## START Records
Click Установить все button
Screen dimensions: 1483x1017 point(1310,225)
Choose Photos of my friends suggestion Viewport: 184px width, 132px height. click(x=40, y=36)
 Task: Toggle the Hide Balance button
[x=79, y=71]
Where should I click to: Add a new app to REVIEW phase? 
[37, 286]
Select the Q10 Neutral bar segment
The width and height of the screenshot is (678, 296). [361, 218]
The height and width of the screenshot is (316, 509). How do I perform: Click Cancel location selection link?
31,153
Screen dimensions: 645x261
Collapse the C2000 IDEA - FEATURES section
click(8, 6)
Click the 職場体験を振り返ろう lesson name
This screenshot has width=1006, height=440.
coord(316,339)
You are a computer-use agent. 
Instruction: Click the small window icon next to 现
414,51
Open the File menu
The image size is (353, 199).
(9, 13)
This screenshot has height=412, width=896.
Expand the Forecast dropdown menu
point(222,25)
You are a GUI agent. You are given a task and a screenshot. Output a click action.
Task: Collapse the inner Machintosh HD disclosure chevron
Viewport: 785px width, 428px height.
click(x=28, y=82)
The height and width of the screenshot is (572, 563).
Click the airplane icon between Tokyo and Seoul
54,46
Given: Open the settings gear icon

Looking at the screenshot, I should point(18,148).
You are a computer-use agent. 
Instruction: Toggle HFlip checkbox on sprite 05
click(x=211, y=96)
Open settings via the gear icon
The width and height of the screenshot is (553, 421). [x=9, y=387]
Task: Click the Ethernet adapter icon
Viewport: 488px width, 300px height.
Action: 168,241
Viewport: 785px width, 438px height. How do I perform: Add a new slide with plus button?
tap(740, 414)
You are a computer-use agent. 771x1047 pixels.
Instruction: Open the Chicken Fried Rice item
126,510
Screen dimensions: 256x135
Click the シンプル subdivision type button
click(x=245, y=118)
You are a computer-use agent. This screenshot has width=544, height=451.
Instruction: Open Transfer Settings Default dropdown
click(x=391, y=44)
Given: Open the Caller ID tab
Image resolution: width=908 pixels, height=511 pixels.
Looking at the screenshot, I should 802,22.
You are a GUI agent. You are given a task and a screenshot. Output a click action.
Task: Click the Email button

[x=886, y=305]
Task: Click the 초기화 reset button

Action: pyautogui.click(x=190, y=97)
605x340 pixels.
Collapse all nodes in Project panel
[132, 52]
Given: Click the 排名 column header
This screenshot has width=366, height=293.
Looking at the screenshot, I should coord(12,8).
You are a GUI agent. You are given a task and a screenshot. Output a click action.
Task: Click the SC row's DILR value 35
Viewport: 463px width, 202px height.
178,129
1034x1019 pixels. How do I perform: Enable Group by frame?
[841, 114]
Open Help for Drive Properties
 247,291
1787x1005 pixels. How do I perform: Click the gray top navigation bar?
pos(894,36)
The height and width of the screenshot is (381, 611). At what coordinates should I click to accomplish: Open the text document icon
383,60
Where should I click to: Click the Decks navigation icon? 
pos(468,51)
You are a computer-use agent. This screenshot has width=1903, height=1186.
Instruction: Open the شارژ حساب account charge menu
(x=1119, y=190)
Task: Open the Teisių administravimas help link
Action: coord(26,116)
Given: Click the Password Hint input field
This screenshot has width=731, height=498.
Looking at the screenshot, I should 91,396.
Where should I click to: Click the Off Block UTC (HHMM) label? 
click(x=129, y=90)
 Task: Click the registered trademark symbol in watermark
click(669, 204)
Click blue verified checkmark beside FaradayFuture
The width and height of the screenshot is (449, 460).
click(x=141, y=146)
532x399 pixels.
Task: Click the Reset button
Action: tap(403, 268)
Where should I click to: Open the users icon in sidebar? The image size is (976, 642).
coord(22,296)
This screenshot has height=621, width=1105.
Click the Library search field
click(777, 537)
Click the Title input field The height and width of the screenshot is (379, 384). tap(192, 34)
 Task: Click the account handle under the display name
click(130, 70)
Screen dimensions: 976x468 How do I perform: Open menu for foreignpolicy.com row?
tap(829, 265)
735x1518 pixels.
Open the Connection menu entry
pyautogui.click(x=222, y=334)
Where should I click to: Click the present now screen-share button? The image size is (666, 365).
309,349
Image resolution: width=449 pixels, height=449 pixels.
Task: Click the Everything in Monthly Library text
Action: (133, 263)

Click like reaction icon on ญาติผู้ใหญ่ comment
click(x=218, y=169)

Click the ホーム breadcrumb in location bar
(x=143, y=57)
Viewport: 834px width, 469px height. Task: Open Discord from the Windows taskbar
## END Records
- Stated problem: Reproduce all of the material above with every "Viewport" changed to "Display area", keeping everything else the same.

- Result of the exercise:
Click Установить все button
Screen dimensions: 1483x1017 point(1310,225)
Choose Photos of my friends suggestion Display area: 184px width, 132px height. click(x=40, y=36)
 Task: Toggle the Hide Balance button
[x=79, y=71]
Where should I click to: Add a new app to REVIEW phase? 
[37, 286]
Select the Q10 Neutral bar segment
The width and height of the screenshot is (678, 296). [361, 218]
The height and width of the screenshot is (316, 509). How do I perform: Click Cancel location selection link?
31,153
Screen dimensions: 645x261
Collapse the C2000 IDEA - FEATURES section
click(8, 6)
Click the 職場体験を振り返ろう lesson name
This screenshot has width=1006, height=440.
coord(316,339)
You are a computer-use agent. 
Instruction: Click the small window icon next to 现
414,51
Open the File menu
The image size is (353, 199).
(9, 13)
This screenshot has height=412, width=896.
Expand the Forecast dropdown menu
point(222,25)
You are a GUI agent. You are given a task and a screenshot. Output a click action.
Task: Collapse the inner Machintosh HD disclosure chevron
Display area: 785px width, 428px height.
click(x=28, y=82)
The height and width of the screenshot is (572, 563).
Click the airplane icon between Tokyo and Seoul
54,46
Given: Open the settings gear icon

Looking at the screenshot, I should point(18,148).
You are a computer-use agent. 
Instruction: Toggle HFlip checkbox on sprite 05
click(x=211, y=96)
Open settings via the gear icon
The width and height of the screenshot is (553, 421). [x=9, y=387]
Task: Click the Ethernet adapter icon
Display area: 488px width, 300px height.
Action: 168,241
Display area: 785px width, 438px height. How do I perform: Add a new slide with plus button?
tap(740, 414)
You are a computer-use agent. 771x1047 pixels.
Instruction: Open the Chicken Fried Rice item
126,510
Screen dimensions: 256x135
Click the シンプル subdivision type button
click(x=245, y=118)
You are a computer-use agent. This screenshot has width=544, height=451.
Instruction: Open Transfer Settings Default dropdown
click(x=391, y=44)
Given: Open the Caller ID tab
Image resolution: width=908 pixels, height=511 pixels.
Looking at the screenshot, I should 802,22.
You are a GUI agent. You are given a task and a screenshot. Output a click action.
Task: Click the Email button

[x=886, y=305]
Task: Click the 초기화 reset button

Action: pyautogui.click(x=190, y=97)
605x340 pixels.
Collapse all nodes in Project panel
[132, 52]
Given: Click the 排名 column header
This screenshot has width=366, height=293.
Looking at the screenshot, I should coord(12,8).
You are a GUI agent. You are given a task and a screenshot. Output a click action.
Task: Click the SC row's DILR value 35
Display area: 463px width, 202px height.
178,129
1034x1019 pixels. How do I perform: Enable Group by frame?
[841, 114]
Open Help for Drive Properties
 247,291
1787x1005 pixels. How do I perform: Click the gray top navigation bar?
pos(894,36)
The height and width of the screenshot is (381, 611). At what coordinates should I click to accomplish: Open the text document icon
383,60
Where should I click to: Click the Decks navigation icon? 
pos(468,51)
You are a computer-use agent. This screenshot has width=1903, height=1186.
Instruction: Open the شارژ حساب account charge menu
(x=1119, y=190)
Task: Open the Teisių administravimas help link
Action: coord(26,116)
Given: Click the Password Hint input field
This screenshot has width=731, height=498.
Looking at the screenshot, I should 91,396.
Where should I click to: Click the Off Block UTC (HHMM) label? 
click(x=129, y=90)
 Task: Click the registered trademark symbol in watermark
click(669, 204)
Click blue verified checkmark beside FaradayFuture
The width and height of the screenshot is (449, 460).
click(x=141, y=146)
532x399 pixels.
Task: Click the Reset button
Action: tap(403, 268)
Where should I click to: Open the users icon in sidebar? The image size is (976, 642).
coord(22,296)
This screenshot has height=621, width=1105.
Click the Library search field
click(777, 537)
Click the Title input field The height and width of the screenshot is (379, 384). tap(192, 34)
 Task: Click the account handle under the display name
click(130, 70)
Screen dimensions: 976x468 How do I perform: Open menu for foreignpolicy.com row?
tap(829, 265)
735x1518 pixels.
Open the Connection menu entry
pyautogui.click(x=222, y=334)
Where should I click to: Click the present now screen-share button? The image size is (666, 365).
309,349
Image resolution: width=449 pixels, height=449 pixels.
Task: Click the Everything in Monthly Library text
Action: (133, 263)

Click like reaction icon on ญาติผู้ใหญ่ comment
click(x=218, y=169)

Click the ホーム breadcrumb in location bar
(x=143, y=57)
Display area: 834px width, 469px height. Task: Open Discord from the Windows taskbar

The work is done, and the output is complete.